- cross-posted to:
- collapse@sopuli.xyz
- climatecrisis@lemmy.ml
I’m more interested in how we can make the new thing that comes after it better. Best place to start for resistance ideas anyway.
I’ve heard people say this, and it kind of sounds right. But just thinking of examples, stuff like:
- magna carta (start of democracy)
- sufferage (women’s vote)
- civil rights (racial legal equality)
- Feminism
- Gay rights
- Trans rights (where they exist)
Are all big wins that happened from improving on flawed systems.
Meanwhile, places that have had revolutions overthrowing the government (Egypt, Lybia, Russia, China) all seem to have gained very little in terms of resistance ideas, and mainly just wound up with a new authoritarian in charge.
Maybe I’m subconsciously picking select examples though? If definitely seems like this to all the ones I can think of.
Anarchists during the Spanish Civil War implemented one of the few positive revolutionary societies, but it was quashed after about a year due to the Soviets betraying them and Franco eventually destroying what was left.

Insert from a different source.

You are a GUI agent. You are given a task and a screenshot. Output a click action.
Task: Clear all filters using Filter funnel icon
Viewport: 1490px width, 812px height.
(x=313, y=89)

That revolutionary attempt seemed like it could’ve had long term success without the pitfalls of Marxist attempts had it survived, but it took about 80 years of slowly educating the populace on those ideas, creating alternative ferrier schools, and building up successful unions to prime them for that outcome, and the failure of the Russian revolution and it’s decent into authoritarian bureaucracy was relatively fresh on their minds.
I suspect in our current world, prefiguration is likely the best course of action, which attempts to slowly build up the society we want to live in within the skeleton of our existing one, and to then remain standing as the skeleton around it crumbles. Which would indicate that building up unions, worker owned coops, community mutual aid (ex, food not bombs, community gardens) is crucial to pushing society in the right direction.
[off topic?]
A while back I was introduced to the science fiction novels of John Brunner.
Brunner’s novel ‘Stand On Zanzibar’ won the 1969 Hugo award for best science fiction novel. It’s set in the early 21st Century. Some of the wild ideas he introduced were middle-class folks needing room mates to afford rent; mass shootings as a common occurrence; legalized pot; the list goes on and on. Basically, he did a great job of predicting the future.
His book “The Sheep Look Up” predicts a climate/pollution collapse.
Eerily accurate guy
Another great book by him is The Shockwaver Rider, which predicted:
- The self-replicating computer virus, and was the first use the term ‘computer worm’ to describe it
- DARPA’s Policy Analysis Market (essentially betting on the probability of assassinations or political disruptions in the middle east)
- Normal citizens having no access to data privacy, which is only reserved for corporations and powerful individuals
I’ll see your computer worm and raise you a waldo.
https://cyberneticzoo.com/teleoperators/1942-waldo-and-waldoes/
Thank you for the reminder, time to read his books again.
In a way, I feel like I never stopped reading it…
While it’s important to recognise the problem, it’s also important to recognise concrete steps that can be taken to address it, and this article doesn’t really go into that. For example, to stop the Amazon deforestation and burning, it is necessary to both stop the “global appetite for burgers” and shift to reforestation and sustainable decentralised food production. This is one example of people trying to do that, but such projects need to scale up massively in order to have an impact on such large problems as climate change.